Effects of vanadate on MgATP stimulation of Na-Ca exchange support kinase-phosphatase modulation in squid axons.

We have proposed that in squid axons MgATP stimulation of Na-Ca exchange involves a phosphorylation-dephosphorylation process catalyzed by a kinase-phosphatase system. In the present work, we used vanadate as a tool to gather further evidence about the mechanism of metabolic control of the Na-Ca exchanger in internally dialyzed and voltage-clamped squid axons. Vanadate, at concentrations up to 100 microM, stimulated extracellular Na (Nao)-dependent Ca efflux only in the presence of MgATP but failed to do so when the axons were dialyzed with the nonhydrolyzable ATP analogue beta, gamma-methyleneadenosine 5'-triphosphate or with CrATP, a MgATP analogue that completely abolishes MgATP stimulation of the Na-Ca exchange.

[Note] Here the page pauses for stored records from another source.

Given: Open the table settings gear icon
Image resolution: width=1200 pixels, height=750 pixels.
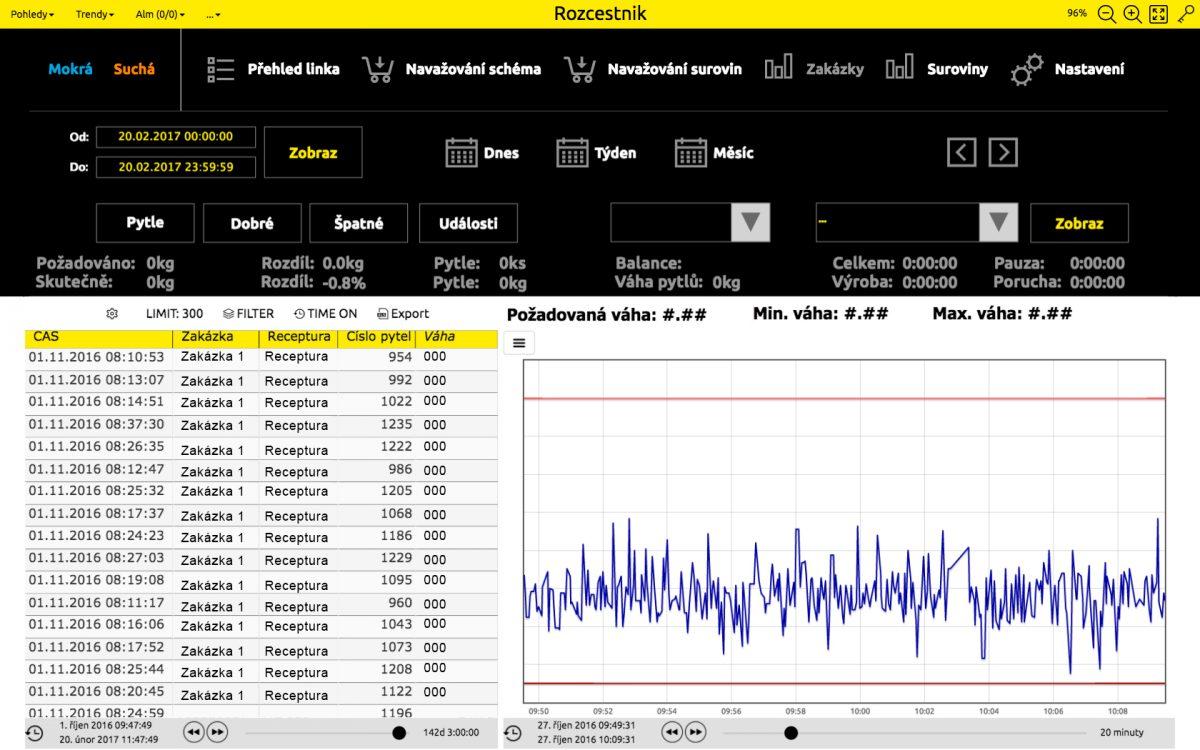Looking at the screenshot, I should (x=112, y=313).
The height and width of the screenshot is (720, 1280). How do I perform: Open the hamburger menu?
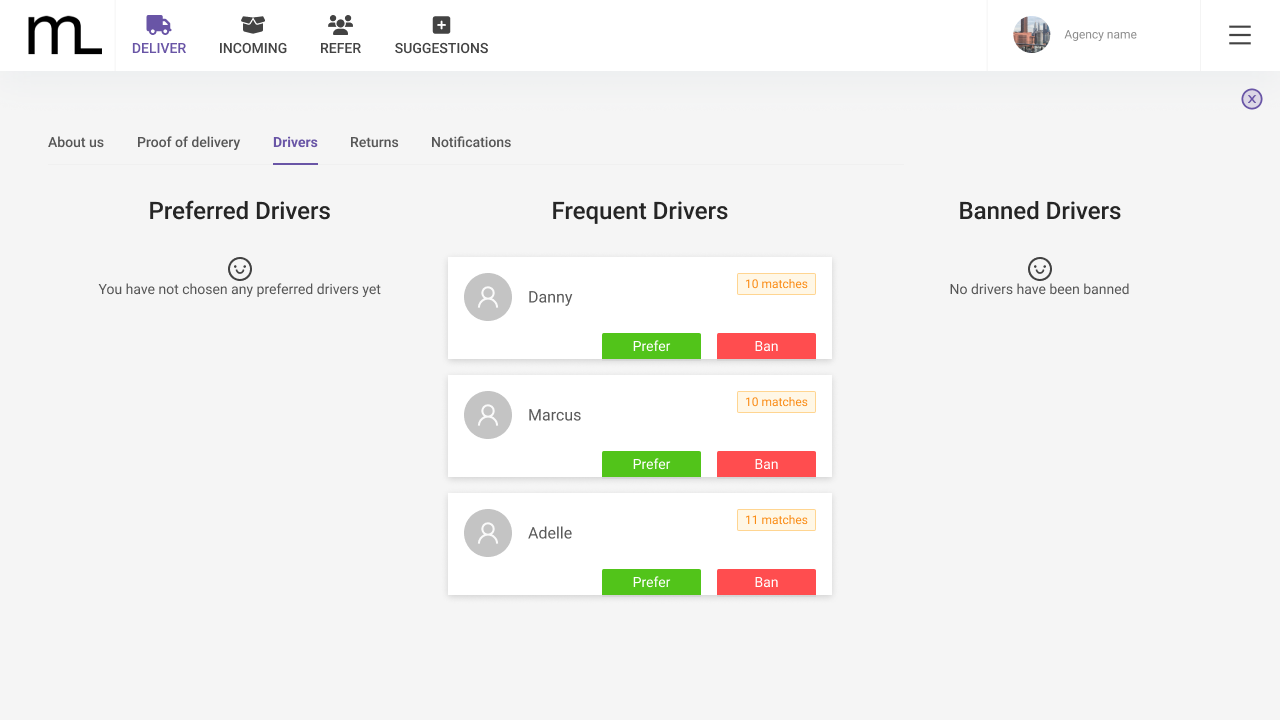point(1239,34)
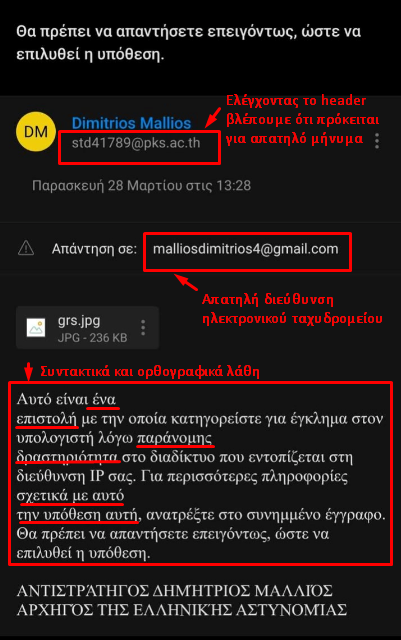Screen dimensions: 401x640
Task: Click the date line Παρασκευή 28 Μαρτίου
Action: [141, 186]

In axons fully activated by Mg-adenosine 5'-O-(3-thiotriphosphate), vanadate had no effect on Na-Ca exchange. The dose-response curve for vanadate stimulation followed Michaelian kinetics with a Km of 5.6 +/- 0.4 microM and a maximum velocity of 216 +/- 10 fmol.cm-2.s-1 (intracellular Ca concentration = 0.8 microM). This coincides with the high affinity of vanadate in inhibiting the in vitro phosphatase activity of an alkaline phosphatase extracted from rat liver. In addition, vanadate increased fivefold the apparent affinity for MgATP (Km from 220 +/- 14 to 40 +/- 4 microM). Concentrations of vanadate in the millimolar range inhibited the MgATP-stimulated Na-Ca exchange (apparent Ki of 5.7 +/- 0.3 mM) and the in vitro phosphorylation by the catalytic subunit of a adenosine 3',5'-cyclic monophosphate protein kinase (apparent Ki 2.64 +/- 0.04 mM). We conclude that MgATP stimulation of Na-Ca exchange is proportional to the levels of phosphorylation that result from the balance of the activity of a kinase and a phosphatase activity.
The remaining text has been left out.